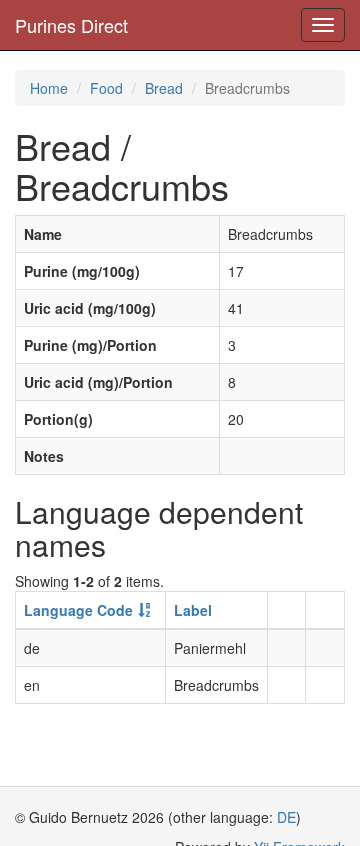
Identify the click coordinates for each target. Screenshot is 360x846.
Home (49, 88)
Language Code (78, 610)
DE (286, 817)
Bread (164, 88)
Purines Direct (71, 25)
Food (106, 88)
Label (193, 610)
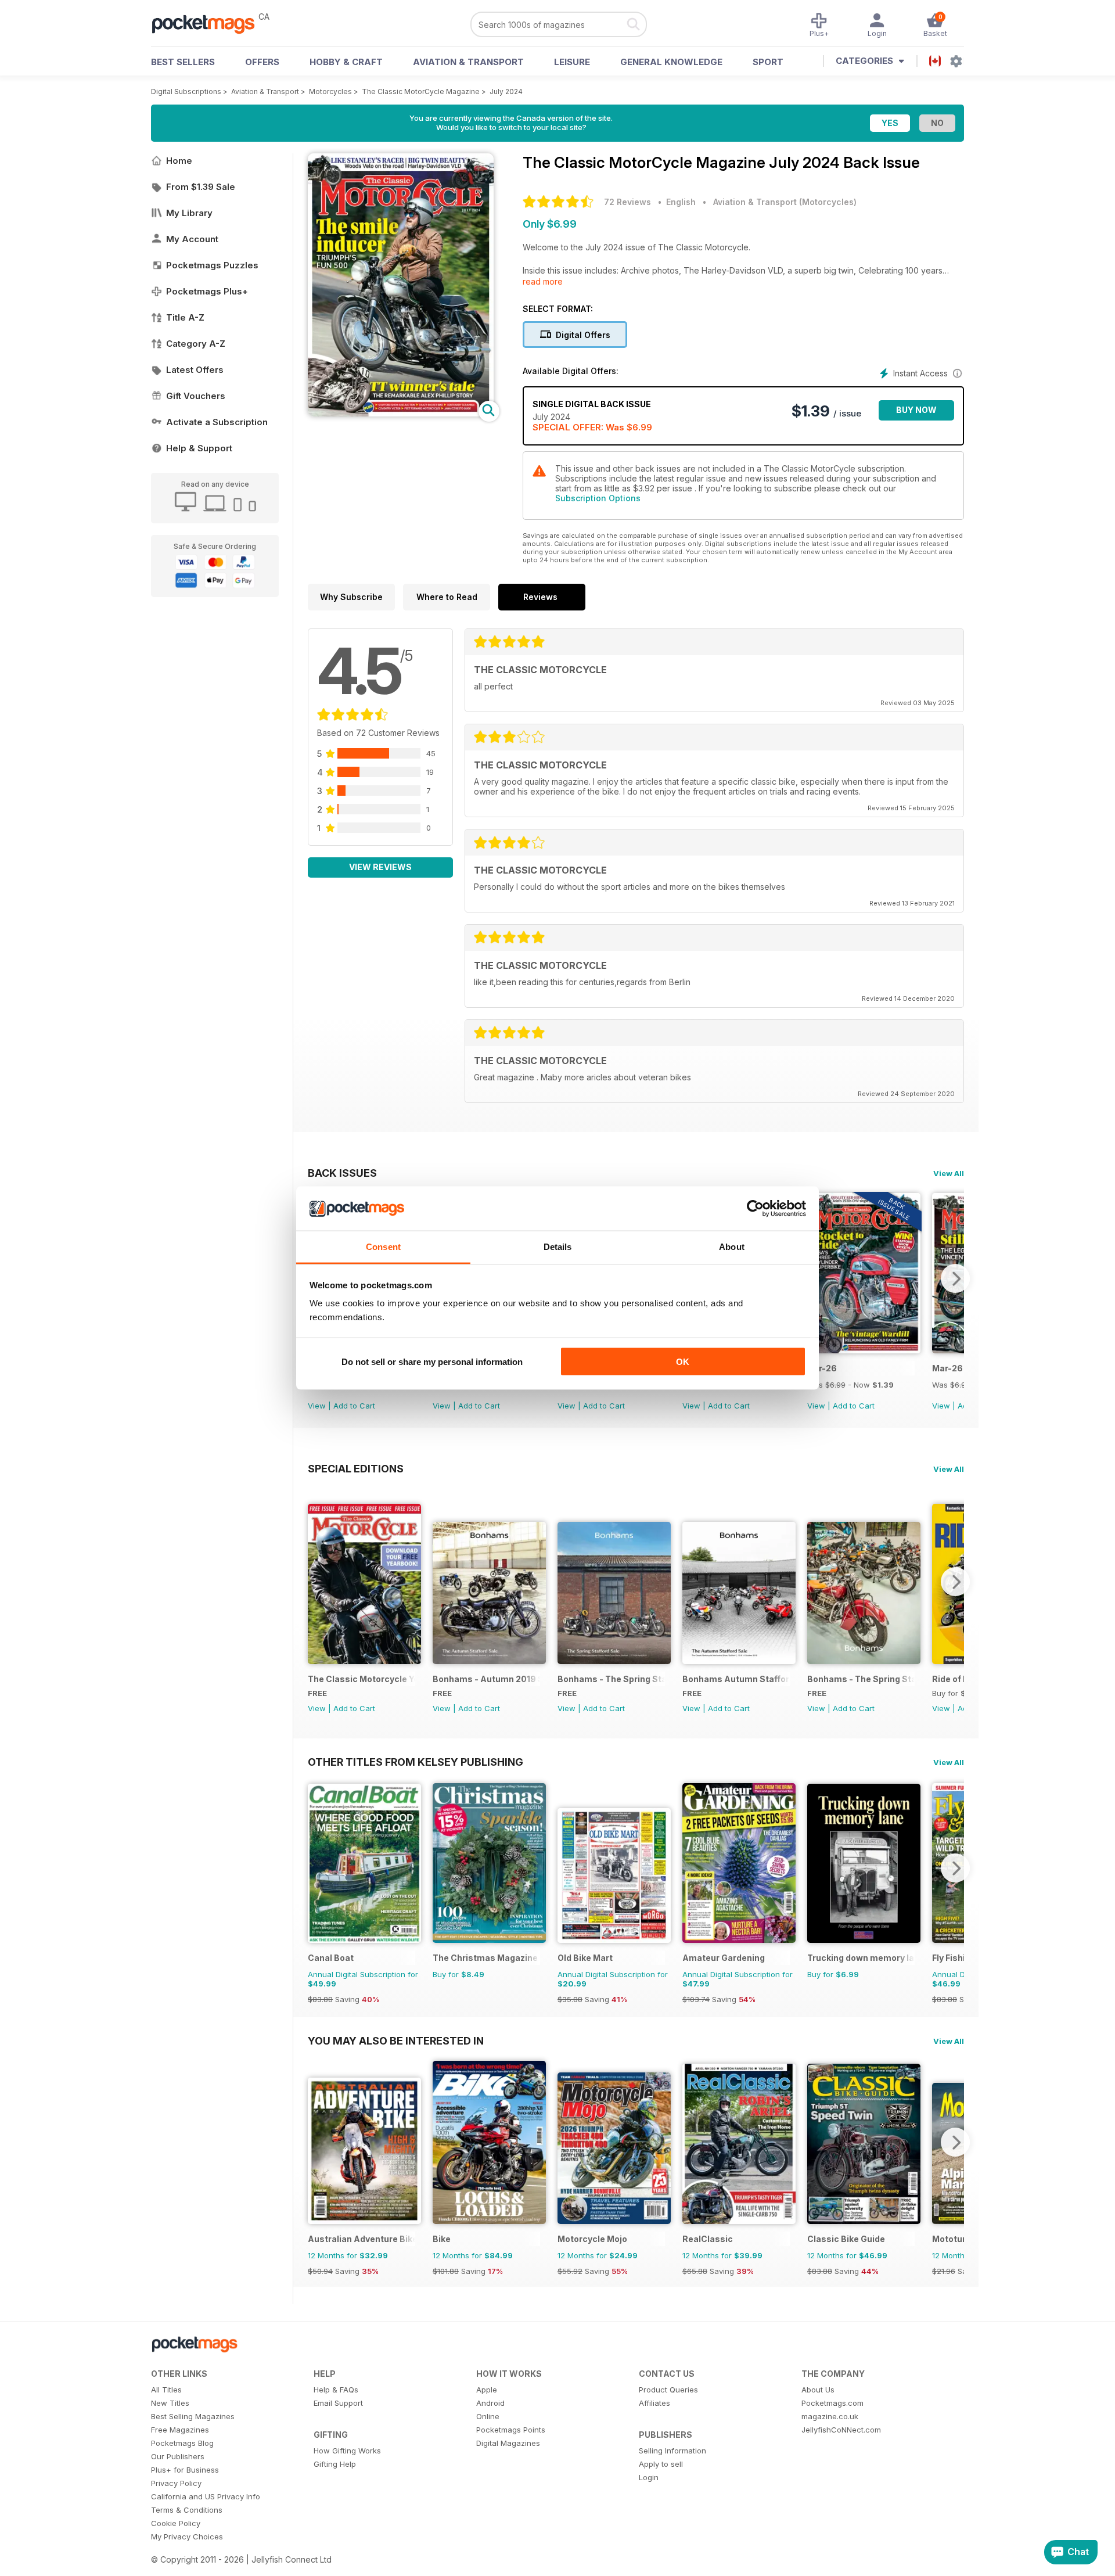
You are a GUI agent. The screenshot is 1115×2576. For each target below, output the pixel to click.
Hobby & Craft (346, 61)
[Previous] (316, 1581)
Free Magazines (180, 2429)
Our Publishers (177, 2456)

◆ Task to complete ◆
Every line between the one containing "Food (106, 88)" and the end of the listing, both included, needs to be retyped exactly, minus the pictures.

◆ Written response ◆
Food (106, 88)
Label (193, 610)
You are a GUI agent. The screenshot is 1115×2576. For each target below, output the pixel to click.
Hobby & Craft (346, 61)
[Previous] (316, 1581)
Free Magazines (180, 2429)
Our Publishers (177, 2456)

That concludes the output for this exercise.